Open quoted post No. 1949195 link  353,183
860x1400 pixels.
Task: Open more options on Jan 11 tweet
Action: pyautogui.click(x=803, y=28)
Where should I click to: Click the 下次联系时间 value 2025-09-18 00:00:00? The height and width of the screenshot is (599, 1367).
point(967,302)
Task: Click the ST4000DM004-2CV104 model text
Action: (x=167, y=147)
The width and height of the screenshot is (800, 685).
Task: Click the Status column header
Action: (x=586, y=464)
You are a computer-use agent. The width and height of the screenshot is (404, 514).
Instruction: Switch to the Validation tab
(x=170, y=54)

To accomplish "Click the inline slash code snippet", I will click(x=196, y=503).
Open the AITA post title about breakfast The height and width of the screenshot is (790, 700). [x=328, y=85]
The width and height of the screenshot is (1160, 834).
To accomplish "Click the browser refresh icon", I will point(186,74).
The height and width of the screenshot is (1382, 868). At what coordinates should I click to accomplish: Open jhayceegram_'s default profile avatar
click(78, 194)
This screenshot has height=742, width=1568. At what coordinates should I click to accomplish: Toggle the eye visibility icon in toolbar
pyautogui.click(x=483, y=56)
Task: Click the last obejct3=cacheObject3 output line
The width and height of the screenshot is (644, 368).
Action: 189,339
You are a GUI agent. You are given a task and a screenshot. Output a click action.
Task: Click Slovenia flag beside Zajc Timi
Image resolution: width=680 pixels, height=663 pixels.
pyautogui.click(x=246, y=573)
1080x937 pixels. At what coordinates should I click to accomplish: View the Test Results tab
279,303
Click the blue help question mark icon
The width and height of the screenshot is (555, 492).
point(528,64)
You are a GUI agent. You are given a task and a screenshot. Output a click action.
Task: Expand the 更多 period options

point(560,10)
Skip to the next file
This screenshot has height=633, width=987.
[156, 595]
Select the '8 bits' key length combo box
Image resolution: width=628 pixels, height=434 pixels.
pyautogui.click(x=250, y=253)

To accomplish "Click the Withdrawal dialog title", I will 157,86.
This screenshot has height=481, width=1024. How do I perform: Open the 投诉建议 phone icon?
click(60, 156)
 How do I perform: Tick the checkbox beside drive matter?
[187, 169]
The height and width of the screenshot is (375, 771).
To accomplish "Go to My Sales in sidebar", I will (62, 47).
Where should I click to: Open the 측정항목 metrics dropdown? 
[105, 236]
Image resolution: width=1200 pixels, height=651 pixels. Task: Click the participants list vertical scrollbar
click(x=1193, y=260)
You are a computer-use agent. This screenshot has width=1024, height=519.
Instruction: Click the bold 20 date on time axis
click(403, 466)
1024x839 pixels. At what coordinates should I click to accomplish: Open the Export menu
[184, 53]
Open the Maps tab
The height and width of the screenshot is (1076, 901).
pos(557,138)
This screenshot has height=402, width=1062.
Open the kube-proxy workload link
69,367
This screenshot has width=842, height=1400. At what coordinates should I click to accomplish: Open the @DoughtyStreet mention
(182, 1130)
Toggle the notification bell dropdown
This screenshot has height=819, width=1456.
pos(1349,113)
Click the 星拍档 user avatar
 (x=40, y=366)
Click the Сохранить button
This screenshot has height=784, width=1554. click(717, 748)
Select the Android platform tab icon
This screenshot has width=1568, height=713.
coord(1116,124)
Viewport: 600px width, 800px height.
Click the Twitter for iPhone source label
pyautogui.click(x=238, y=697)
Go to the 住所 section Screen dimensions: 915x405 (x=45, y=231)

——————————

*Task prompt*
Of the lines in the listing above, count those containing the word "will", and state the count alone.

*Response to this exercise*
4